- **WHAT THE EXERCISE ASKS**
Set out word for word the line that contains "Rechazar todas las cookies (816, 2494)" and each line after it, through the end of the data below, but exclude the pictures.

- **RECORDS FOR THIS EXERCISE**
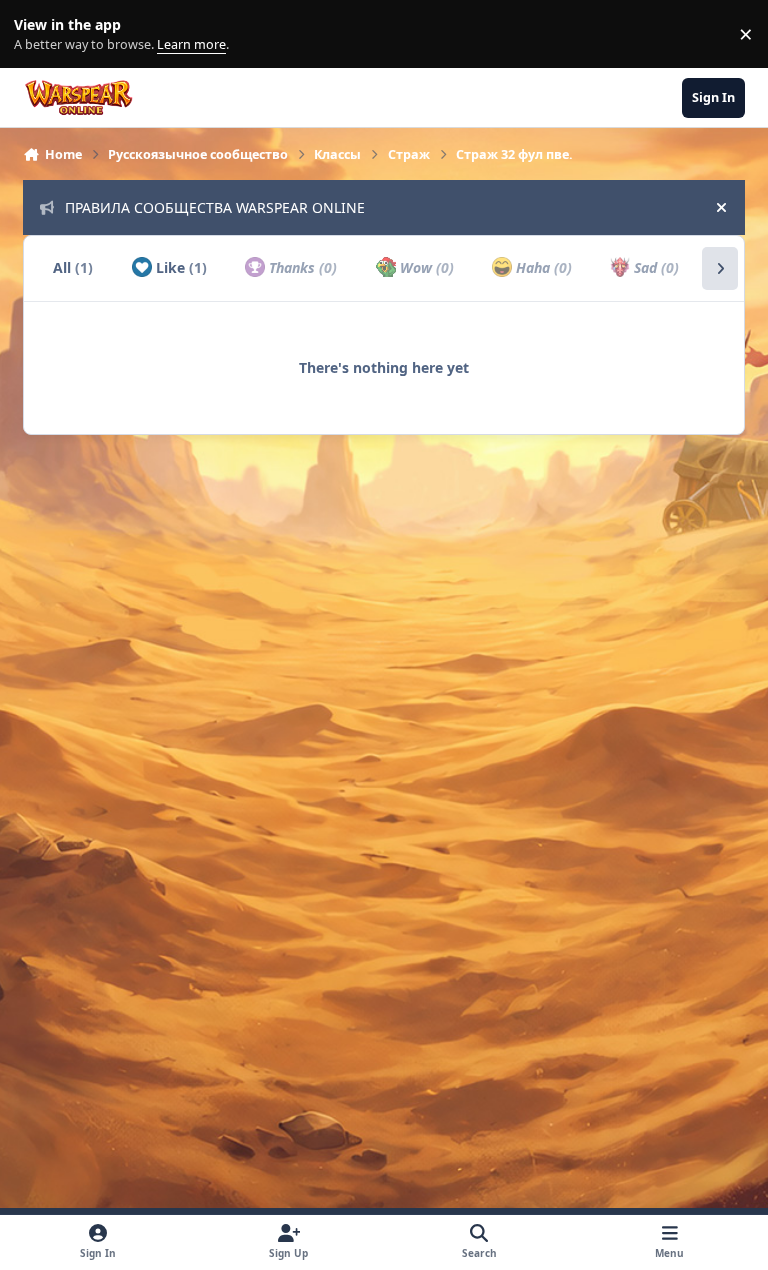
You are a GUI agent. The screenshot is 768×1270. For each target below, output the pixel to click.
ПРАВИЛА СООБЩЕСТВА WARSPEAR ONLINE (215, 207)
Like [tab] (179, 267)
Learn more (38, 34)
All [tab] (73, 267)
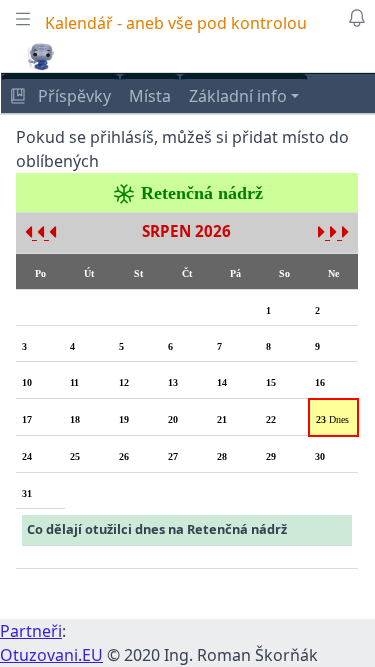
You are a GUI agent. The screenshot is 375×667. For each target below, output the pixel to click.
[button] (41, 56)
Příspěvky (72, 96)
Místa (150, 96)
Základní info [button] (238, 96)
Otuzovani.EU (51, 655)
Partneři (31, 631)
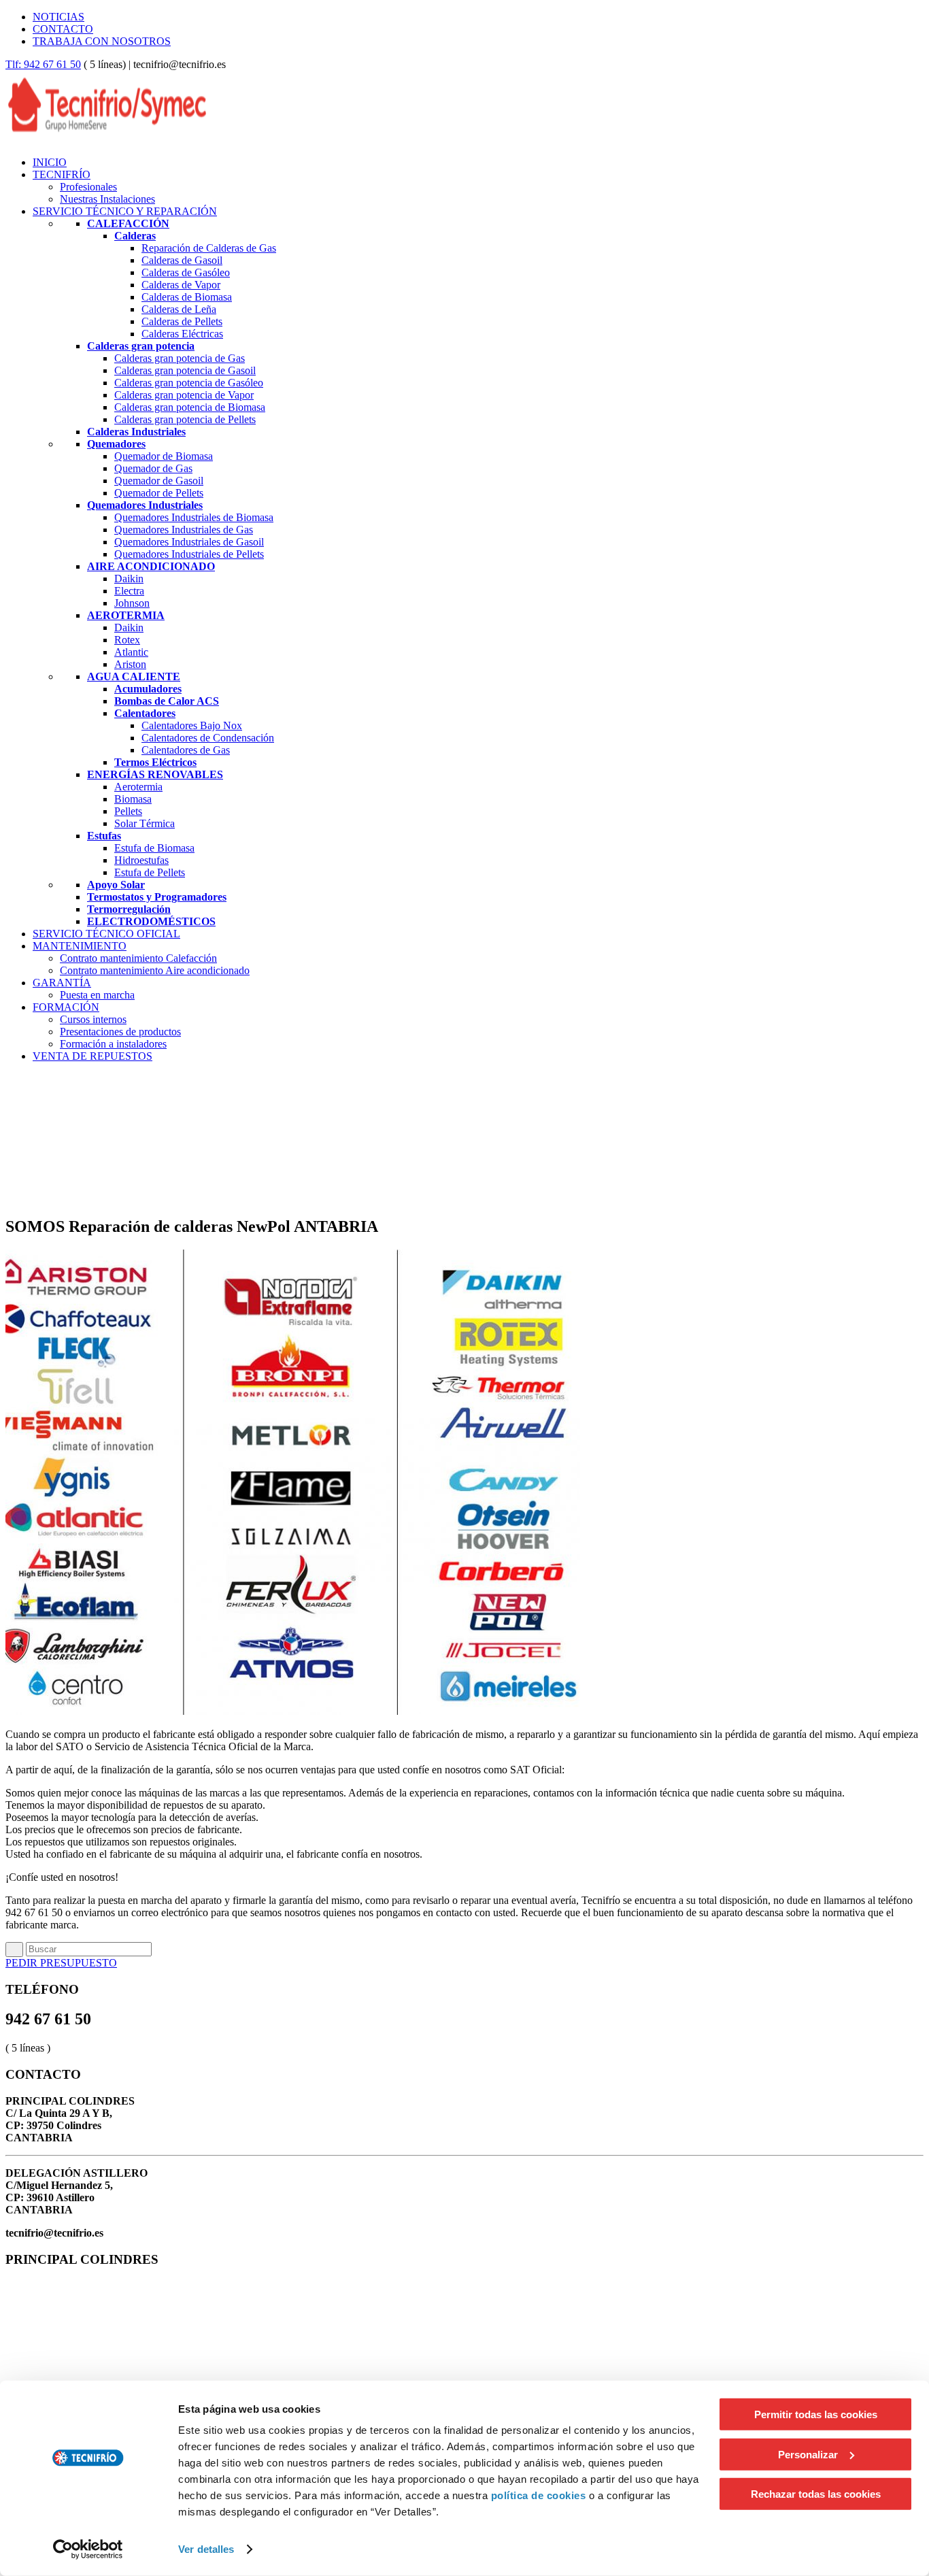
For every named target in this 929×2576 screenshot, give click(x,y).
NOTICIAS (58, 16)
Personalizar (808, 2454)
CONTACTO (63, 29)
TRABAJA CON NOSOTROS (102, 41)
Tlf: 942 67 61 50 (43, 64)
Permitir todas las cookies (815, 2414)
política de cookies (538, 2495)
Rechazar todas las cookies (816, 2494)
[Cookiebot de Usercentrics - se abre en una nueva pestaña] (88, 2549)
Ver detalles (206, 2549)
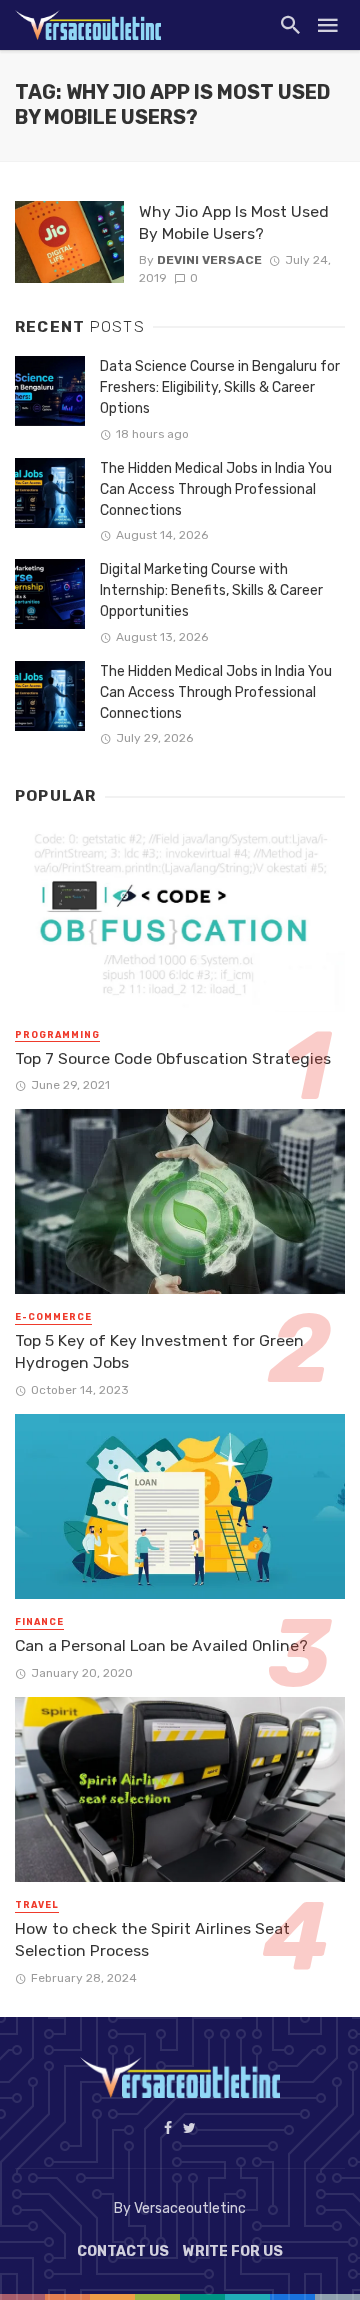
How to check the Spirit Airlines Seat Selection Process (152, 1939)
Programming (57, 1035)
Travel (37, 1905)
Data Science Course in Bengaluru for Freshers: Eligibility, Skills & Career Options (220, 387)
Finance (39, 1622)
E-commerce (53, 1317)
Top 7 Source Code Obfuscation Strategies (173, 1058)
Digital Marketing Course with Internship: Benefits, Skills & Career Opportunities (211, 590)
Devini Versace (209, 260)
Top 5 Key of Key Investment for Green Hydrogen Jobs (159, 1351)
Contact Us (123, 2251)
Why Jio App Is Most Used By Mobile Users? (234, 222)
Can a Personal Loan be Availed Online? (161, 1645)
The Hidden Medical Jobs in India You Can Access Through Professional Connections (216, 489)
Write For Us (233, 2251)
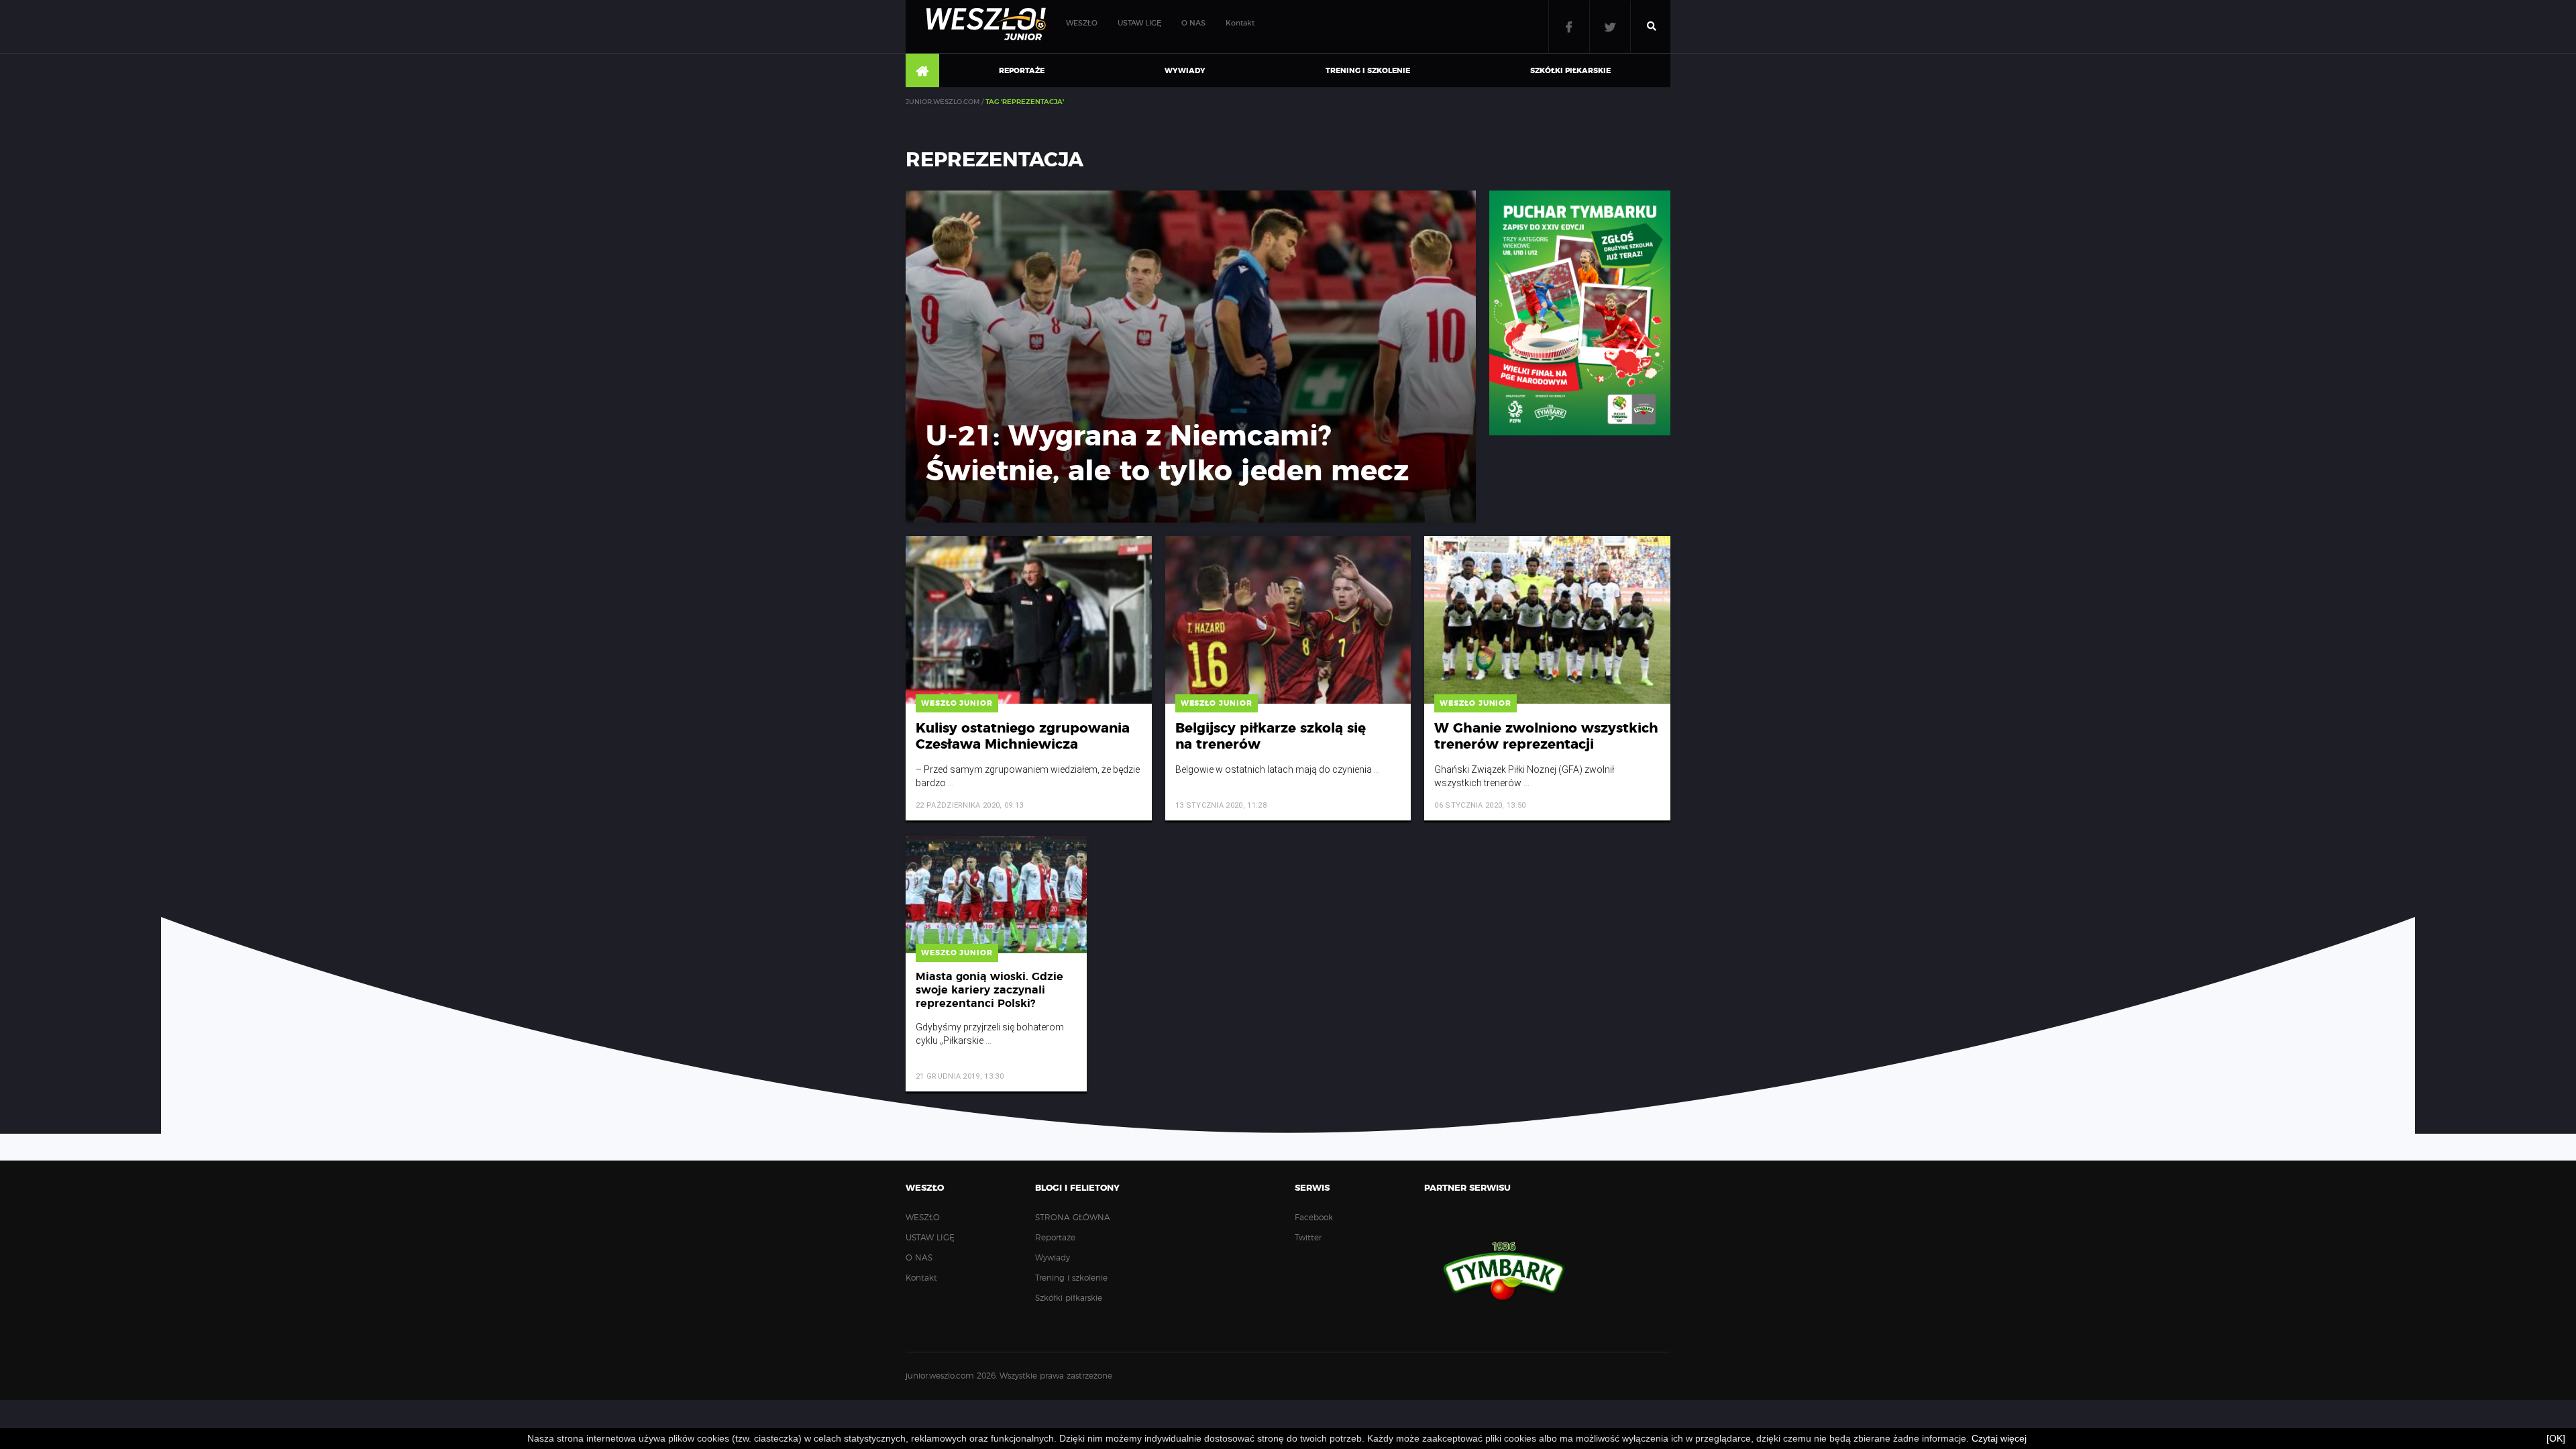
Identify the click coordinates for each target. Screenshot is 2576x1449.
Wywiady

- **RESULT OF THIS TASK**
Rechazar todas las cookies (816, 2494)
[Cookiebot de Usercentrics - se abre en una nueva pestaña] (88, 2549)
Ver detalles (206, 2549)
How to check the Spirit Airlines Seat Selection Process (152, 1939)
Programming (57, 1035)
Travel (37, 1905)
Data Science Course in Bengaluru for Freshers: Eligibility, Skills & Career Options (220, 387)
Finance (39, 1622)
E-commerce (53, 1317)
Top 7 Source Code Obfuscation Strategies (173, 1058)
Digital Marketing Course with Internship: Benefits, Skills & Career Opportunities (211, 590)
Devini Versace (209, 260)
Top 5 Key of Key Investment for Green Hydrogen Jobs (159, 1351)
Contact Us (123, 2251)
Why Jio App Is Most Used By Mobile Users? (234, 222)
Can a Personal Loan be Availed Online? (161, 1645)
The Hidden Medical Jobs in India You Can Access Through Professional Connections (216, 489)
Write For Us (233, 2251)
Identify the click coordinates for each target. Screenshot is 2576x1449.
Wywiady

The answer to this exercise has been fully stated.